** Directions for this task **
Write what comes next in the article below about the EPA's final rule on methane emissions, starting right after its last sentence.

** Selected passage **
■ ■ ■

The administration claims that the rule will benefit low-income communities and those with a large number of people of color. (Trending: Tucker Reveals The Moment He Became A Full-Blown Trump Supporter)

“EPA’s final rule leverages the latest cost-effective, innovative technologies and proven solutions to prevent an estimated 58 million tons of methane emissions from 2024 to 2038, the equivalent of 1.5 billion metric tons of carbon dioxide – nearly as much as all the carbon dioxide emitted by the power sector in 2021,” the statement read.

“Sharp cuts in methane emissions are among the most critical actions the United States can take in the short term to slow the rate of climate change,” the statement added.

“On day one, President Biden restored America’s critical role as the global leader in confronting climate change, and today we’ve backed up that commitment with strong action, significantly slashing methane emissions and other air pollutants that endanger communities,” EPA Administrator Michael S. Regan stated.

“Under President Biden and Vice President Harris’s leadership, the U.S is turbocharging the speed and scale of climate action, at home and abroad, including our collective efforts to tackle super-pollutants like methane,” added Ali Zaidi, an adviser to Biden.

■ ■ ■

** Dataset excerpt **
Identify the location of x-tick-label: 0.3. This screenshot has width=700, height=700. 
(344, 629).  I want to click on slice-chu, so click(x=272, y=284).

■ ■ ■

** Answer section **
“The current Administration has made its intentions clear: it is determined to target our flourishing oil and gas sector, despite its substantial progress in reducing methane emissions, irrespective of how it might impact American energy security, reliability, and consumer cost,” Sen. Joe Manchin wrote.

“This has put pressure on EPA to hastily finalize and implement these extensive new regulations, leading to proposals that lack thorough consideration and alignment.”

“This lack of alignment unjustly burdens industry while simultaneously hindering EPA’s ability to achieve its own stated emissions reduction objectives.”

“Because EPA is so singularly focused on its anti-fossil agenda, it has missed an opportunity to craft calibrated proposals that achieve emissions reductions while ensuring that the domestic oil and natural gas industry can continue to provide affordable and dependable energy to meet global market demands.”

“While the federal government has a role in responsibly regulating methane emissions,” Manchin pressed, adding, “a failure to harmonize these rules before they are finalized will have severe consequences for the nation and our strategic partners, putting our energy and national security at risk.”

“The scope, timeline, and legal durability of the EPA’s regulatory actions are unclear, and several of the questions in our June 2023 letter remain unanswered,” House Energy and Commerce Committee Chair Cathy McMorris Rodgers and Environment, Manufacturing, and Critical Materials Subcommittee Chair Bill Johnson wrote.

“What is known is that thousands of American jobs and billions of dollars in local economic development could be impacted by the EPA’s actions,” they added.

“Global supply chains remain disrupted, and record inflation has increased prices for equipment and services across the energy sector.”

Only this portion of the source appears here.